Neutrinos are probably the strangest of all elementary particles. Quick as light, unimaginable numbers of them race through space. But they rush through like ghosts, without leaving a mark on everyday life. Researchers now want to make use of the tiny particles - for a new type of telescope.

The decisive breakthrough came during an experiment at the South Pole, where the "IceCube" detector is embedded in Antarctica's eternal ice. The huge machine has for the first time actually tracked neutrinos in the universe, thus providing evidence that the concept of a neutrino telescope works.
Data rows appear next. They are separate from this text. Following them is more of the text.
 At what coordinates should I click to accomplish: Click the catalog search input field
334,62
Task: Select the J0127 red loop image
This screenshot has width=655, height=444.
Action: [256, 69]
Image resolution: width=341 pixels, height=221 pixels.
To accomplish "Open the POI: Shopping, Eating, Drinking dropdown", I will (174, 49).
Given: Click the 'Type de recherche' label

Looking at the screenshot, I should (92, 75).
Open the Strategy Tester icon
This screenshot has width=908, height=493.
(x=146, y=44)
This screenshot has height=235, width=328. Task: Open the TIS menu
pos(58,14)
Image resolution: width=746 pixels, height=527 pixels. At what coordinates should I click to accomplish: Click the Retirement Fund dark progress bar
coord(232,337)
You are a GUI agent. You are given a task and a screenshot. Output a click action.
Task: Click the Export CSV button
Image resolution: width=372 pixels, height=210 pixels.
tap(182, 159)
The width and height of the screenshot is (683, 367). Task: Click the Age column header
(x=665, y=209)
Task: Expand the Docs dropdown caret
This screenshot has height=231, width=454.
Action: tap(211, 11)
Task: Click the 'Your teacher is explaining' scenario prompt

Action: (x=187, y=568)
IceCube was finished in 2010. Then, physicists cut 86 holes in the ice with a hot water drill, each 2.5 kilometers deep. A long steel cable was lowered into each hole. Attached to these were basketball-sized glass globes, like beads on a string. More than 5,000 of such lines were spread throughout one cubic kilometer. Acting as highly sensitive light sensors, these pick up the signals of the neutrinos that get "stuck" in the Antarctic ice sheet.

Rare flashes of light

"Because of their ghostly essence, most neutrinos rush through our detector and leave no trace," says Christian Spiering, a physicist at DESY in Zeuthen near Berlin. He's a member of the 250-strong IceCube team. "But very, very rarely, one of the particles encounters an atomic nucleus," Spiering continues. This produces bluish flashes of light, which the glass beads are able to snap up.

IceCube has already registered more than 100,000 neutrinos since 2010. Bu the catch is that these neutrinos come from the earth's atmosphere, where they are created through constantly bombardment by cosmic rays from space into the air surrounding our planet. "We're actually searching for a different kind of neutrino," says Spiering. "Particles that have not been generated in the earth's atmosphere, but were created further away, in outer space," he says.
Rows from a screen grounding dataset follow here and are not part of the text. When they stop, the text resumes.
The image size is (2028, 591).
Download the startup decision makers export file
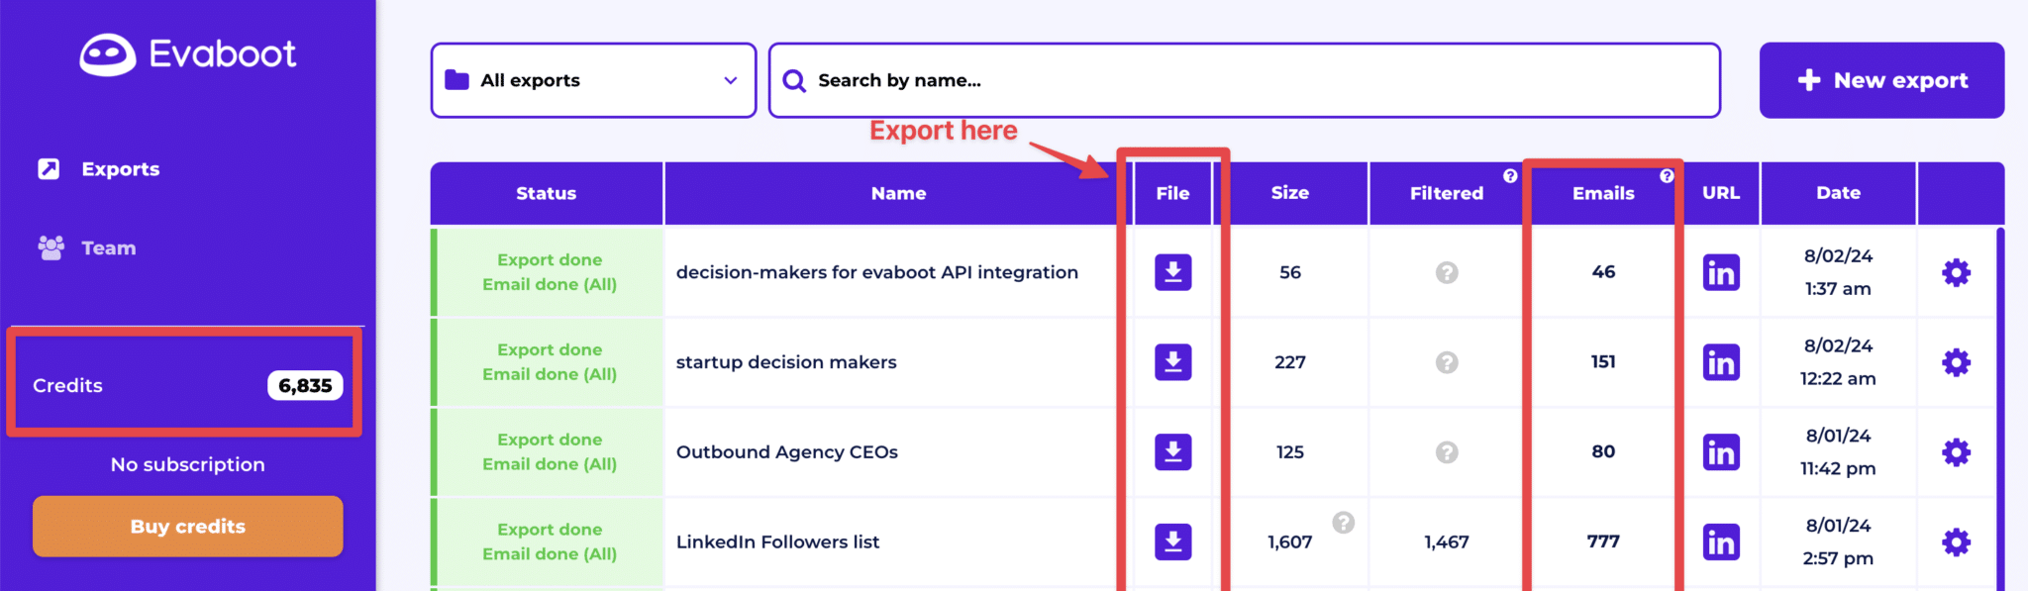[1171, 362]
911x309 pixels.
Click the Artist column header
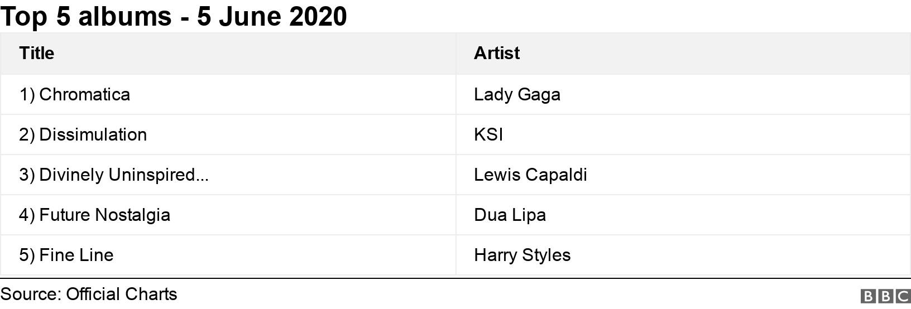(496, 54)
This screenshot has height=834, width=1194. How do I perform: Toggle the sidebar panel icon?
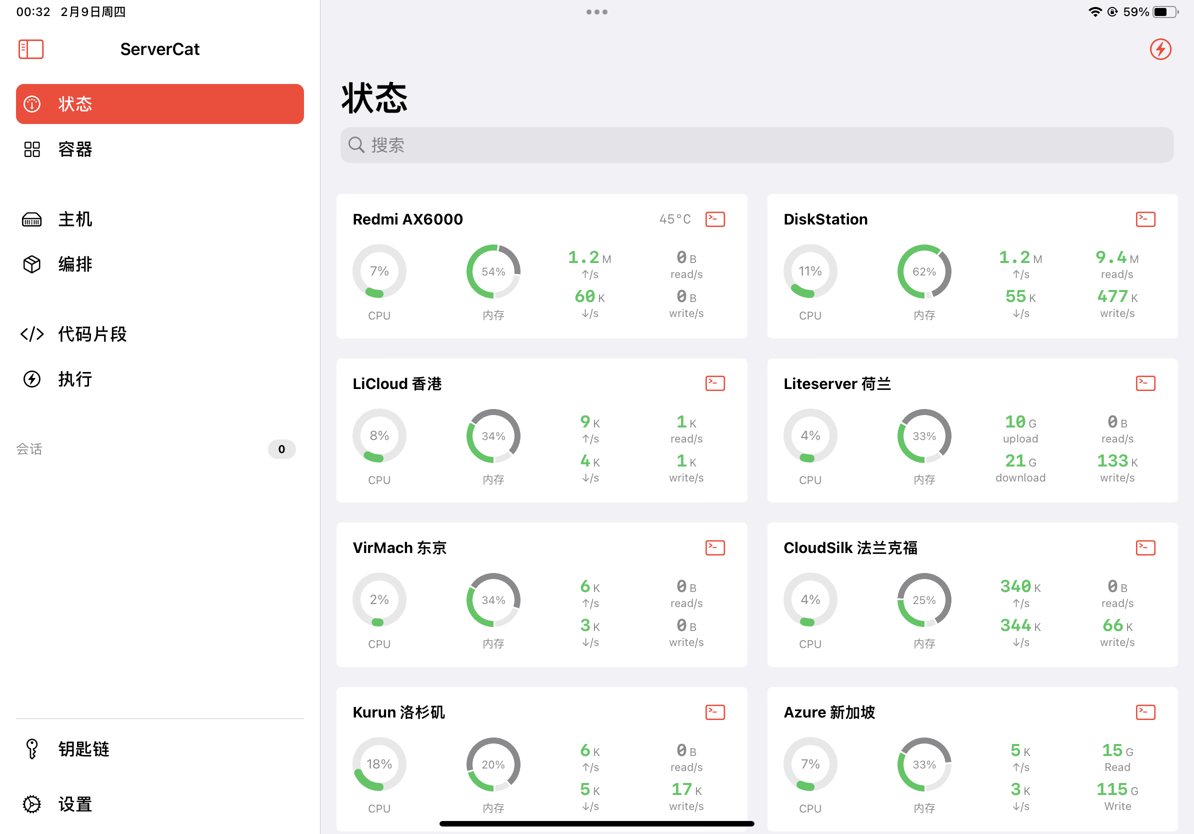tap(31, 49)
The IceCube laboratory in the Antarctic
Ice-cold research laboratory in the AntarcticImage: IceCube/NSF

Volatile witnesses

"Cosmic neutrinos" is what experts call these ghostly outer space particles. They result from cosmic acts of violence, such as when a black hole pulls matter towards itself through its unimaginable gravity, and then swallows it. Or when a star explodes at the end of its life, with such tremendous force that it becomes a supernova.

If it were possible to measure the resulting neutrinos, completely new details - for example, about black holes and supernovas - could be revealed. Conventional telescopes cannot offer that kind of information.
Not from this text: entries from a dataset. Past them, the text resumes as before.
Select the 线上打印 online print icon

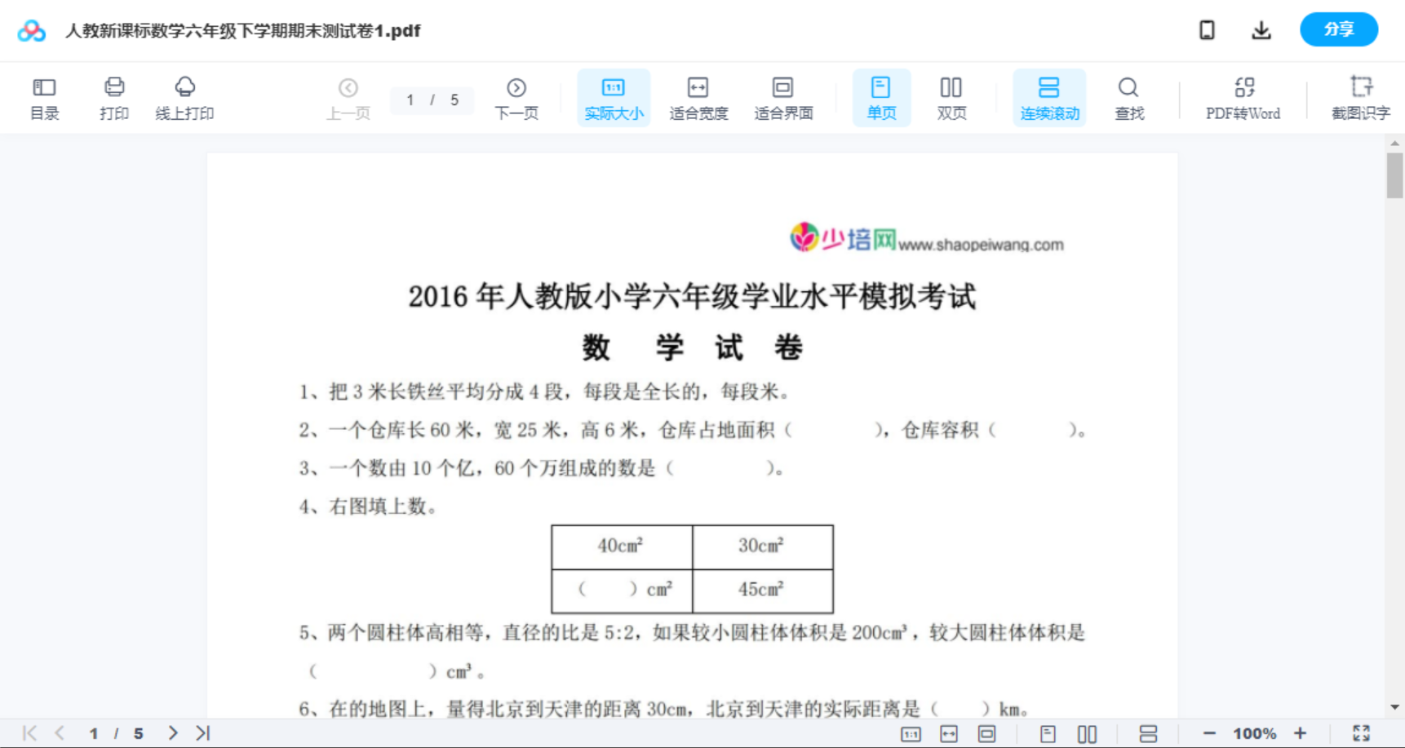click(x=185, y=97)
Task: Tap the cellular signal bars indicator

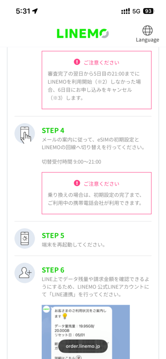Action: point(126,11)
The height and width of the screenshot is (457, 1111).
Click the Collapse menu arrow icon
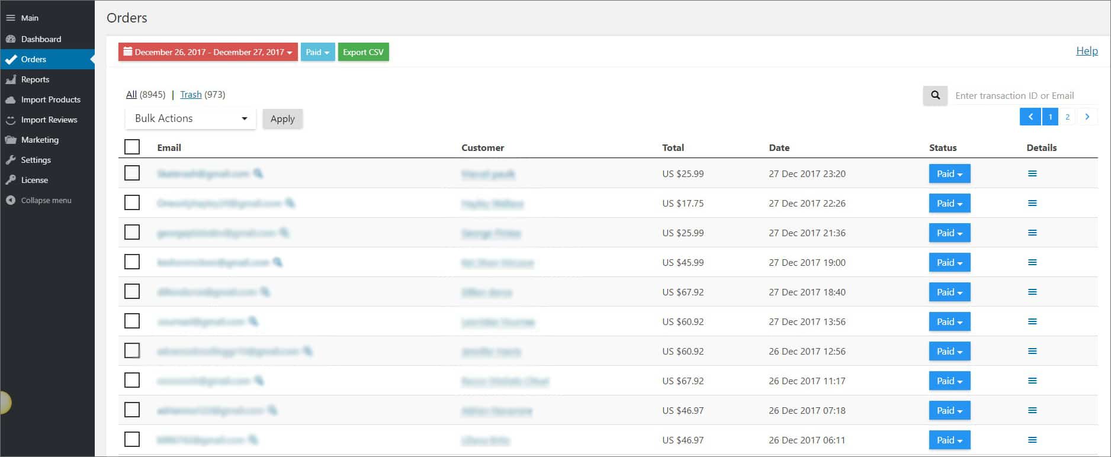click(x=11, y=200)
IceCube could now have picked up the first cosmic neutrinos, 28 in number - a breakthrough for physicists. "We have opened a new observation window into the cosmos," says Christian Spiering. Now experts hope to learn new details about the most extreme phenomena in space. Researchers are also looking into possible conclusions that could already be drawn from the 28 neutrinos that IceCube has already picked up, for example if multiple neutrinos came from the same direction.

More data needed

Indeed, the researchers registered a slightly larger amount of neutrinos having arrived from the direction where the center of the Milky Way lies. "But that is not significant yet," says Spiering. "The possibility that these are only statistical outliers is still quite large. To get clarity, we have to wait for another year or two and gather more data," he adds.

But Spiering and his colleagues are ready to celebrate now. They're relieved that IceCube is actually able to detect cosmic neutrinos - something that was not necessarily guaranteed. "At one point, we had given up hope," Spiering admits. "The fact that it has actually worked is of course a reason to open the champagne bottles."